The Barretts were also the builders of Ballincollig Castle during the reign of Edward III (1327-1377) and was the chief castle in the Barrony of Barretts. From what records show, this SEEMS to be the most notable Barrett stronghold in Cork during the early 1400’s until the purchase of Castle Barrett in the early 1600’s. Ballincollig was also damaged in 1641 by invading forces. You can still see the ruins today, as are pictured below.
After Coloniel John Barrett raised an army of Infantry for King James’ army in Ireland, his clan suffered genocide by the hands of the Williamite army in the late 1600’s. Many Barretts went into hiding in Ireland for a short time, some went back to England, and many chose to immigrate to America in the early 1700’s during the Great Irish Migration. The Cork Barrett’s heraldic Arms were recorded as “a Barry of ten per pale argent and gules counterchanged” which means a shield split in half with ten rows of alternate red and white. The crest that is recorded for Irish Barretts in general is “a Demi-lion rampant sable ducally crowned per pale argent and gules”. The crest is positioned on the top of a helmet, however for heraldry, it is positioned at the top of the shield. It looks like what is pictured below (However the lion should have a red and white crown. This was the closest that I could find.)
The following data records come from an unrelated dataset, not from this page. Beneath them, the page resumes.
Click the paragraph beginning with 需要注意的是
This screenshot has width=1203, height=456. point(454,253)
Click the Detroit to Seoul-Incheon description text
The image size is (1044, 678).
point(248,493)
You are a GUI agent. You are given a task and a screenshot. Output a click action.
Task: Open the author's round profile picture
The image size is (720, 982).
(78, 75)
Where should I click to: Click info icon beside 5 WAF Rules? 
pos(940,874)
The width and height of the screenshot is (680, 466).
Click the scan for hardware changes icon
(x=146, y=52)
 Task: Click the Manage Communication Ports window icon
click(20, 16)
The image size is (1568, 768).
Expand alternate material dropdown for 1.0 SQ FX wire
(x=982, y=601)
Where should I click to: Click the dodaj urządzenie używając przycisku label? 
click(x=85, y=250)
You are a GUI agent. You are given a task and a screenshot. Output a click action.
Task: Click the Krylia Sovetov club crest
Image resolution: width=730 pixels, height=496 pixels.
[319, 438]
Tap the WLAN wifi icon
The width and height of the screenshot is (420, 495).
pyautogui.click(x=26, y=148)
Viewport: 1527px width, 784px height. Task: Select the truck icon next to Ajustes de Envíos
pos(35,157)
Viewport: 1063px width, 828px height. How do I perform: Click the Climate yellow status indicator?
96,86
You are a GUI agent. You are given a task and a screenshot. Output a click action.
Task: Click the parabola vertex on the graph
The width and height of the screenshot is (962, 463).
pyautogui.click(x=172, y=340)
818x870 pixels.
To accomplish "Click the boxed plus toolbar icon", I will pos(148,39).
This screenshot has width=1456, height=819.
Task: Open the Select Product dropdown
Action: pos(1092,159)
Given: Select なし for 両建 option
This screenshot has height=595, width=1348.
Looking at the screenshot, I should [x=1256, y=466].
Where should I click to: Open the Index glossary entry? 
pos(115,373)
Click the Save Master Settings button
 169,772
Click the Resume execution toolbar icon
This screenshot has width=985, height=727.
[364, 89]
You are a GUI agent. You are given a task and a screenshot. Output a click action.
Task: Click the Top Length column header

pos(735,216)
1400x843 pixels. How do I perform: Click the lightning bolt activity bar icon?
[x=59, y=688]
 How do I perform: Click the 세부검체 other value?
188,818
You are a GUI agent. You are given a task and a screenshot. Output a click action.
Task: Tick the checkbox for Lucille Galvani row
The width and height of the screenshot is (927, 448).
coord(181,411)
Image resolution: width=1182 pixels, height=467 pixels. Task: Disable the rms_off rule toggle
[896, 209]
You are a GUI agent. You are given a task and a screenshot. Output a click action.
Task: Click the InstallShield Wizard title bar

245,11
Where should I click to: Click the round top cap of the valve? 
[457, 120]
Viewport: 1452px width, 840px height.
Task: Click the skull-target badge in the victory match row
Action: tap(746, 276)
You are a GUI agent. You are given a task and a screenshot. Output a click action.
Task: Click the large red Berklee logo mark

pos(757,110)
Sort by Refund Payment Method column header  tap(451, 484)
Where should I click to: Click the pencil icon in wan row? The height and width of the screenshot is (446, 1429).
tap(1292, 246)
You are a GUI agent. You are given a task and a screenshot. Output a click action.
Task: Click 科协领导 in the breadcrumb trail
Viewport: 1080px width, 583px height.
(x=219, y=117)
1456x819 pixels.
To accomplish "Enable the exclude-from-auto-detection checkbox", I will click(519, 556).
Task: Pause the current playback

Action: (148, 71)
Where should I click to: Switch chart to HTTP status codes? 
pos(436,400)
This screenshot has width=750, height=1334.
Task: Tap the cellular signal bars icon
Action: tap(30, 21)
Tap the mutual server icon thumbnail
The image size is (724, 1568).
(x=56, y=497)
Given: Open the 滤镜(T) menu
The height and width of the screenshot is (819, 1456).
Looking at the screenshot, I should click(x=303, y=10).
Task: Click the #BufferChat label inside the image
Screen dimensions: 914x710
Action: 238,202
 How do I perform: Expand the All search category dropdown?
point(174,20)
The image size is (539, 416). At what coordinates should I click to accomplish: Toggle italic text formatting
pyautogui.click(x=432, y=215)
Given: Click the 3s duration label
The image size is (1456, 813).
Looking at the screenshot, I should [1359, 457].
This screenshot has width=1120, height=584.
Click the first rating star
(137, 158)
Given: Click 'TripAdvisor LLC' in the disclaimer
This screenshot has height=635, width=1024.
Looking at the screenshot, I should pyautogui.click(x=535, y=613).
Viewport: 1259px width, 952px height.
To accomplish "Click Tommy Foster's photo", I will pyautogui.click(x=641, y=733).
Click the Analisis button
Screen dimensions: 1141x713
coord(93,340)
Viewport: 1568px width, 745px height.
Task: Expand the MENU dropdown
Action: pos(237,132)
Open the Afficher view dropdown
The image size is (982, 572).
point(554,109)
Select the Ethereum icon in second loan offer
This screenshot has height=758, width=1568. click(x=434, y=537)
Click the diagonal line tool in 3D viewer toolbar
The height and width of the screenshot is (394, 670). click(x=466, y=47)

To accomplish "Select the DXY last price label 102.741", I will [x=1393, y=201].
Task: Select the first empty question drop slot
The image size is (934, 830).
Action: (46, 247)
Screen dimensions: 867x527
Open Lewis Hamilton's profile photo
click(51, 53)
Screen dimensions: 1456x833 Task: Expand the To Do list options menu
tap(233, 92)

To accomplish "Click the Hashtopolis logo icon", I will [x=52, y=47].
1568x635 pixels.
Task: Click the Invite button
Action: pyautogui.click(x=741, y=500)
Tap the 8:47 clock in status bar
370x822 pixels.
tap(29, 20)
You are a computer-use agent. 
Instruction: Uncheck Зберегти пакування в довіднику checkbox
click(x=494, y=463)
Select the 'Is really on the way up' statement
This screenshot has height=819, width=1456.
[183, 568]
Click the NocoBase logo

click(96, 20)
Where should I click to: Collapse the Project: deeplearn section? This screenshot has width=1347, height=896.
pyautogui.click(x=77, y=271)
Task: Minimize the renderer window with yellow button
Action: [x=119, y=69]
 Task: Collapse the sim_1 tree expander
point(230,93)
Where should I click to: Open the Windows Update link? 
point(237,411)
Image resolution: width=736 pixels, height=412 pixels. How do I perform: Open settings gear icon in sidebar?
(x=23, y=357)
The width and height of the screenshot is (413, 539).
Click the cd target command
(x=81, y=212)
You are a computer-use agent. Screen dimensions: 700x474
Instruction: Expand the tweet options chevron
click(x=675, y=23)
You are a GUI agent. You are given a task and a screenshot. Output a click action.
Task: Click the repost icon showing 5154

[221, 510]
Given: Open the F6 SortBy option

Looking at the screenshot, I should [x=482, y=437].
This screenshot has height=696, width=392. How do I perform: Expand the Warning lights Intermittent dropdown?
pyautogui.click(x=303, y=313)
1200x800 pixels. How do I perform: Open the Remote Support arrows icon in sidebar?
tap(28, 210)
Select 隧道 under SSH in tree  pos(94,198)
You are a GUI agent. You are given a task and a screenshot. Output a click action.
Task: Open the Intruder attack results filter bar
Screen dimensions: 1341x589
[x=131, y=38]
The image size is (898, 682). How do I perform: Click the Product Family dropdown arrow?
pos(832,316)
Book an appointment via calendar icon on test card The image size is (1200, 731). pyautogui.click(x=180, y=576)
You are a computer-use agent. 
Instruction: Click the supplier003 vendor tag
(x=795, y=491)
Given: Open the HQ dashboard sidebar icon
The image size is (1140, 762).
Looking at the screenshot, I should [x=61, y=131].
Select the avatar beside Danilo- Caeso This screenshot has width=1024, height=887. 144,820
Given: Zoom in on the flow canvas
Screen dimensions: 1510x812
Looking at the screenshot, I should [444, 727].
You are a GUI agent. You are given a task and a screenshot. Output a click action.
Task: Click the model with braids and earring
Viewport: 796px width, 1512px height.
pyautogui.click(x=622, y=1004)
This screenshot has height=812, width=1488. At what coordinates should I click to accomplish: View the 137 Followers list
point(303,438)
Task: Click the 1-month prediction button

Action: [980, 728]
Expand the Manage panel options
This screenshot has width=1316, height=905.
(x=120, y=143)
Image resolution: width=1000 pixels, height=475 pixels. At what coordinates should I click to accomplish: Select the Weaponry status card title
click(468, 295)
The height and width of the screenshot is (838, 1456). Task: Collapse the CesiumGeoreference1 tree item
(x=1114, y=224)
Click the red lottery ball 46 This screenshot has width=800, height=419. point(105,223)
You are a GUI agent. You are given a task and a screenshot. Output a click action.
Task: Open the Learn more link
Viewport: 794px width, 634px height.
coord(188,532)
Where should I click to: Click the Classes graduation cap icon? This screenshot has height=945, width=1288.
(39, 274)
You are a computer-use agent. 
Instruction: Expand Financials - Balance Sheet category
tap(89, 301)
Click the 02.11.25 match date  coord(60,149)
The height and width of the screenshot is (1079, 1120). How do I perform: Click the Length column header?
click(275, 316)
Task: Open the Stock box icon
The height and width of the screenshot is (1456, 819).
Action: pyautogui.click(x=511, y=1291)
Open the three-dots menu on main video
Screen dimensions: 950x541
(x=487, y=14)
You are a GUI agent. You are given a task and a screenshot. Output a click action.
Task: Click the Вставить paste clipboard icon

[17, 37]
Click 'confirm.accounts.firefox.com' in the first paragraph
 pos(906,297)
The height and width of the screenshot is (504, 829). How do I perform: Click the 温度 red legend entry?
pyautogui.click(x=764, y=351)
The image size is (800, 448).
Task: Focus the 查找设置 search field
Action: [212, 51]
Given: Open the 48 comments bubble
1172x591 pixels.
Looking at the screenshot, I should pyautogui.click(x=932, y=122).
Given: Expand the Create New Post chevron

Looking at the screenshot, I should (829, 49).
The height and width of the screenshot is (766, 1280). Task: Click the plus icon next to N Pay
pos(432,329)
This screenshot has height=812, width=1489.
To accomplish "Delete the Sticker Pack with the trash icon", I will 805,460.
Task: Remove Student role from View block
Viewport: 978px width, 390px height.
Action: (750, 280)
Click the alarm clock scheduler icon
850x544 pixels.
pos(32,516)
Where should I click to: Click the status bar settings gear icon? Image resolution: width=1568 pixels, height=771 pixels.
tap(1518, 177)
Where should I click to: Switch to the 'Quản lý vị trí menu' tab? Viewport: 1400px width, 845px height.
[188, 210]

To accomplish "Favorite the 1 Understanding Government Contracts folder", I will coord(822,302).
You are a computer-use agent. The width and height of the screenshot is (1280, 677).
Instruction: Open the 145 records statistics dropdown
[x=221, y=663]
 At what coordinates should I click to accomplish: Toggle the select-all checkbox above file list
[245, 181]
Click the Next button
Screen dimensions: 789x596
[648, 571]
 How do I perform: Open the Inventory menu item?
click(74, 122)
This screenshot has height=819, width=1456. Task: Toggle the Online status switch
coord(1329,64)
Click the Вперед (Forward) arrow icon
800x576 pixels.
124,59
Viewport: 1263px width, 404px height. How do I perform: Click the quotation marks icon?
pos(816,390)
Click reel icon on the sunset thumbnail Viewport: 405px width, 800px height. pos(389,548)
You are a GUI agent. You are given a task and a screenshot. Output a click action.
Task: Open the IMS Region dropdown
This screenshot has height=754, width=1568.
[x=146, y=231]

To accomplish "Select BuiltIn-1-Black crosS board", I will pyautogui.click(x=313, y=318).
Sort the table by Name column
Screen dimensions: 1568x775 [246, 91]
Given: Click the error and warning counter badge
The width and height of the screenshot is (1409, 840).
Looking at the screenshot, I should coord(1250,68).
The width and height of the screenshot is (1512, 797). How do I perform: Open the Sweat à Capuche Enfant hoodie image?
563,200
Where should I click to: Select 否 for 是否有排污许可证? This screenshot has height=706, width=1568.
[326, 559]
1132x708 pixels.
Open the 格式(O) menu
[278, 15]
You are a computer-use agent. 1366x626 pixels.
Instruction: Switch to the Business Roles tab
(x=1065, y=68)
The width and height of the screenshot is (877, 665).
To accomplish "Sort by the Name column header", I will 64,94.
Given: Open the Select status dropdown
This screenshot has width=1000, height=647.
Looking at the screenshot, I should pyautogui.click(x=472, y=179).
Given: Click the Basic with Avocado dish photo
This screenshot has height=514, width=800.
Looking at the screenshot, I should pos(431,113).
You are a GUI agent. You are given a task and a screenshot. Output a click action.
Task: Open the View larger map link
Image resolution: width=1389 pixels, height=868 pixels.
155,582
A Castle Barrett, the same arms were used, however a different crest was applied. It was know as “A human heart or. Between two wings conjoined Sa. Semee of Etoiles or.” This means a golden human heart between two black joined wings with golden stars”. This black and white drawing comes from Fairburns book of crests.
After the the castle was destroyed in 1690 and the families went their separate ways, the crest was still found in other areas. This shows the survival of the original Castle Barrett family. John Barrett was the mayor of Bolton England in the late 1800’s. His link in the Mayor’s Chain of Office shows the crest of Castle Barrett with his initials and his personal motto. It is pictured below.
I have been unable to establish a solid link from Irish Barretts to American families as of yet, but with time and technology I believe it will happen.